Gerry Regep: Court's revival of UIC law professor's claim is good news for constitutional rights
A recent decision by the United States Court of Appeals for the 7th Circuit has important implications for academic freedom and free speech in college classrooms. At the heart of the case is Jason Kilborn, a tenured law school professor who has taught at University of Illinois Chicago School of Law for more than a decade.
Kilborn sued the school after UIC put him on administrative leave and conducted a full investigation into a question he posed to students on an exam.
On his final exams, Kilborn used to include a fictional case involving workplace discrimination. To reflect the real-world experiences that soon-to-be lawyers may encounter, his exam asked students to evaluate a fictional scenario in which an employee was called various slurs by her managers. The exam censored the full slurs, and Kilborn had used the same question for years. That is until 2020, when some students got upset at the question and reported him to the dean.
Despite his attempts to resolve the situation, a university investigation ensued. Kilborn was placed on administrative leave, drug-tested, barred from campus, denied a raise and required to complete an eight-week diversity training program before he was allowed to return to the classroom. In response, Kilborn filed state and federal claims against the university for violating his constitutionally protected academic speech.
University officials filed a motion to dismiss Kilborn's case, arguing he failed to state a claim for relief, and the district court agreed, dismissing the federal parts of the lawsuit. Once granted, the district court declined to exercise jurisdiction over Kilborn's remaining state law claims and dismissed them without prejudice. The district court held that Kilborn's speech was not constitutionally protected because it did not address a matter of public concern.
In March, in Kilborn v. Amiridis, the 7th Circuit reversed the lower court's decision with respect to Kilborn's First Amendment claim. It held that Kilborn had adequately stated a claim and sent the case back to the district court, signaling that public university professors have remedies for legal relief when their First Amendment rights are violated in the classroom setting.
The decision reaches far beyond one professor's law school exam. The question remains: Can a university truly be a marketplace of ideas if a professor risks being sanctioned for using hypothetical scenarios that reflect the messy, uncomfortable realities their students may face?
Notably, the U.S. Supreme Court in Garcetti v. Ceballos held that public employees have no First Amendment protection for speech made pursuant to their official duties — but it expressly declined to address whether that rule applies to a professor's academic scholarship or teaching.

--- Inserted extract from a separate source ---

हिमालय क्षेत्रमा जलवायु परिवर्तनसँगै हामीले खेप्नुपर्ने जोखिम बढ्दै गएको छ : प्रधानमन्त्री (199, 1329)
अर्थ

The 7th Circuit declined to apply Garcetti in this case because 'expression related to academic scholarship or classroom instruction implicates additional constitutional interests.' By issuing its decision, the 7th Circuit joins several other circuits in holding that Garcetti's rule does not extend to a professor's scholarship and teaching.
Although Kilborn's claim may still fail on the merits, this decision is a win for academic freedom and free speech supporters alike, and may have implications for other pending cases involving university faculty.
At a time when professors walk a tightrope between fostering robust debate and fostering inclusion in their classrooms, the Kilborn decision sends the message that professors should not have to choose between their careers and their constitutional rights.